得られた生成物が、６，６'‐ジブロモインジゴであることは、構造解析により確認した。なお、含水ＤＭＳＯを溶媒として用い、ＵＶ吸収を確認したところ、非特許文献３のように極大吸収波長が５１６ｎｍに現れることを確認した。

【0032】

（実施例２，３，および４）
実施例２では、混合液に添加する２Ｎの水酸化ナトリウム水溶液量が９ｍｌであり、実施例３では１２ｍｌ、実施例４では３０ｍｌである。

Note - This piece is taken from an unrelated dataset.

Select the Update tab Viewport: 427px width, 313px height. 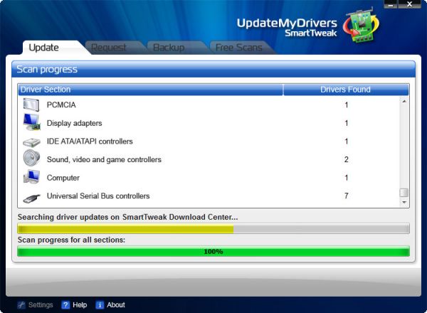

なお、その他の操作は、実施例１と同様の操作を行っている。

【0033】

（実施例５）
実施例５では、実施例１、２、３、および４とは異なり所定時間ごとに水酸化ナトリウム水溶液を１ｍｌずつ添加している。なお、その他の操作は、実施例１、２、３、および４と同様の操作を行っている。

【0034】

（実施例６）
実施例６では、最初に添加する水酸化ナトリウム水溶液の量が４ｍｌである事のみ実施例５と異なっている。なお、そのほかの操作は、実施例１，２，３、４、および５と同様の操作を行っている。

【0035】

【表1】

【0036】

【表2】

【0037】

（比較例）
比較例では非特許文献１に記載の追試として、ｐＨを１０に常時保持するように、混合液に適時２Ｎの水酸化ナトリウム水溶液を添加し（総添加量は約１ｍｌ）、その他の操作は実施例１と同様の操作を行った。その結果、収率２３．５％で６，６'‐ジブロモインジゴが得られた。